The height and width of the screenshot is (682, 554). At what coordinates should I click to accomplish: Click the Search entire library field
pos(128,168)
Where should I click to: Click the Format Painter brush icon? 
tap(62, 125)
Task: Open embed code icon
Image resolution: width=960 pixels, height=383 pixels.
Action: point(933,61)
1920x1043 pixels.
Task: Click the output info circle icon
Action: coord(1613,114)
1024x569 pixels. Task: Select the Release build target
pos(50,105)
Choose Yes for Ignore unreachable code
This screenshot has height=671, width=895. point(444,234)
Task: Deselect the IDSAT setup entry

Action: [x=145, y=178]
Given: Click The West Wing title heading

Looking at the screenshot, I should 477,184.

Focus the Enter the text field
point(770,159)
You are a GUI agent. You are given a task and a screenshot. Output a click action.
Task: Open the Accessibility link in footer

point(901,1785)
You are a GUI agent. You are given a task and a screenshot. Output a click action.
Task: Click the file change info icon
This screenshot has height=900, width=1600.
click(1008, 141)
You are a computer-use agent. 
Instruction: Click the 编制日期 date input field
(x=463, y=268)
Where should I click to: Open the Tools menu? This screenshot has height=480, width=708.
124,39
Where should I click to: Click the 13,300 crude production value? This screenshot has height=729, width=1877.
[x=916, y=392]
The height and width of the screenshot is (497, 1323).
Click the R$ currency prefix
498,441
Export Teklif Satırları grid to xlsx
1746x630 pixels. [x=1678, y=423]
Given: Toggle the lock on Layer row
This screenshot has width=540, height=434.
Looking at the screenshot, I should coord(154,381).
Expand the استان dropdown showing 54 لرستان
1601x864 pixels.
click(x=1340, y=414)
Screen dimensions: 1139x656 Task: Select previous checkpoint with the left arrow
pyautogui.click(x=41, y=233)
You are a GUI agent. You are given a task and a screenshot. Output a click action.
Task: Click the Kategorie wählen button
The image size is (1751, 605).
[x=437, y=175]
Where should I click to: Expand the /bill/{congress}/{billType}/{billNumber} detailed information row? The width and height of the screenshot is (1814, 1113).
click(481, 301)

**THE PROBLEM**
Transcribe each entry above exactly as it reads.

**THE COMPLETED TASK**
The height and width of the screenshot is (682, 554). At what coordinates should I click to accomplish: Click the Search entire library field
pos(128,168)
Where should I click to: Click the Format Painter brush icon? 
tap(62, 125)
Task: Open embed code icon
Image resolution: width=960 pixels, height=383 pixels.
Action: point(933,61)
1920x1043 pixels.
Task: Click the output info circle icon
Action: coord(1613,114)
1024x569 pixels. Task: Select the Release build target
pos(50,105)
Choose Yes for Ignore unreachable code
This screenshot has height=671, width=895. point(444,234)
Task: Deselect the IDSAT setup entry

Action: [x=145, y=178]
Given: Click The West Wing title heading

Looking at the screenshot, I should 477,184.

Focus the Enter the text field
point(770,159)
You are a GUI agent. You are given a task and a screenshot. Output a click action.
Task: Open the Accessibility link in footer

point(901,1785)
You are a GUI agent. You are given a task and a screenshot. Output a click action.
Task: Click the file change info icon
This screenshot has height=900, width=1600.
click(1008, 141)
You are a computer-use agent. 
Instruction: Click the 编制日期 date input field
(x=463, y=268)
Where should I click to: Open the Tools menu? This screenshot has height=480, width=708.
124,39
Where should I click to: Click the 13,300 crude production value? This screenshot has height=729, width=1877.
[x=916, y=392]
The height and width of the screenshot is (497, 1323).
Click the R$ currency prefix
498,441
Export Teklif Satırları grid to xlsx
1746x630 pixels. [x=1678, y=423]
Given: Toggle the lock on Layer row
This screenshot has width=540, height=434.
Looking at the screenshot, I should coord(154,381).
Expand the استان dropdown showing 54 لرستان
1601x864 pixels.
click(x=1340, y=414)
Screen dimensions: 1139x656 Task: Select previous checkpoint with the left arrow
pyautogui.click(x=41, y=233)
You are a GUI agent. You are given a task and a screenshot. Output a click action.
Task: Click the Kategorie wählen button
The image size is (1751, 605).
[x=437, y=175]
Where should I click to: Expand the /bill/{congress}/{billType}/{billNumber} detailed information row? The width and height of the screenshot is (1814, 1113).
click(481, 301)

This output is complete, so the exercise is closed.